**Exercise aim**:
Copy out, from the entries below, each line that holds the string "agent".

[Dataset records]
- - - - -

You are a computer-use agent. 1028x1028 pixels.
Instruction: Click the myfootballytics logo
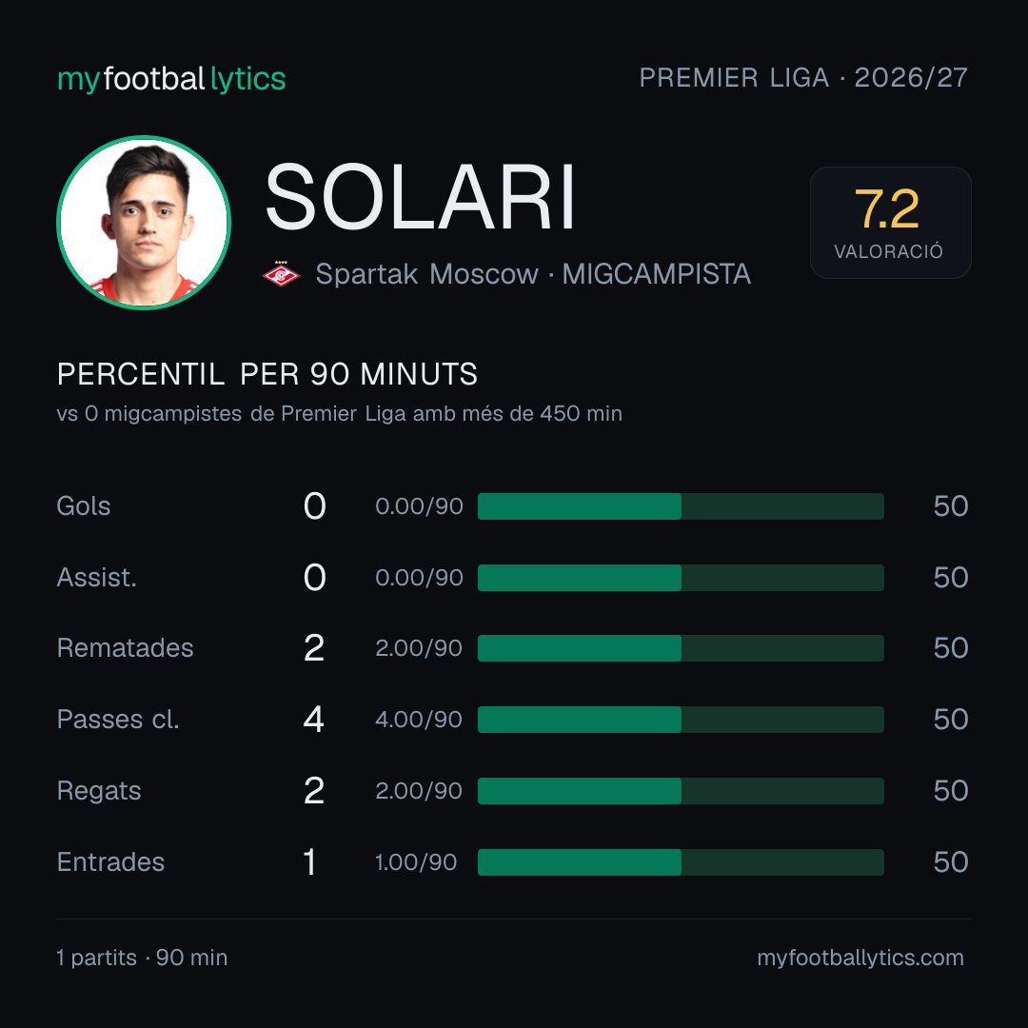(x=171, y=79)
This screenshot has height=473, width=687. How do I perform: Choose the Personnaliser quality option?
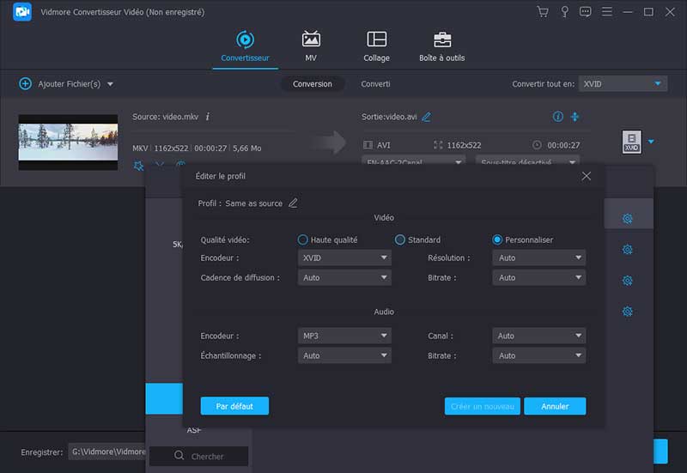(497, 240)
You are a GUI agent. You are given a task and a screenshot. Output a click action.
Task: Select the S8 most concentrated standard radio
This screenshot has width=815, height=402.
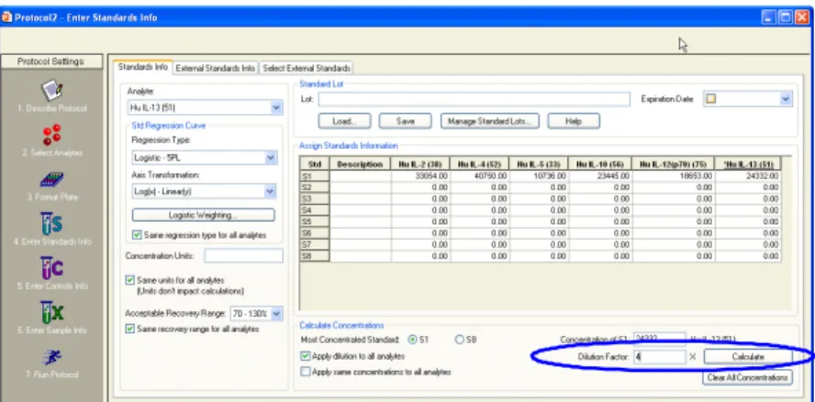(460, 340)
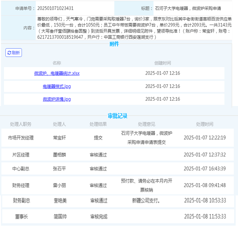Screen dimensions: 238x227
Task: Click the 附件 section header
Action: (x=114, y=44)
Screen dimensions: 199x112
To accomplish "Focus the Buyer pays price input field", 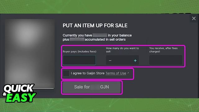I will [x=79, y=60].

- - - - -

**Task output**:
You are a computer-use agent. 1028x1028 pixels.
You are a GUI agent. You are given a task and a screenshot. Output a click action.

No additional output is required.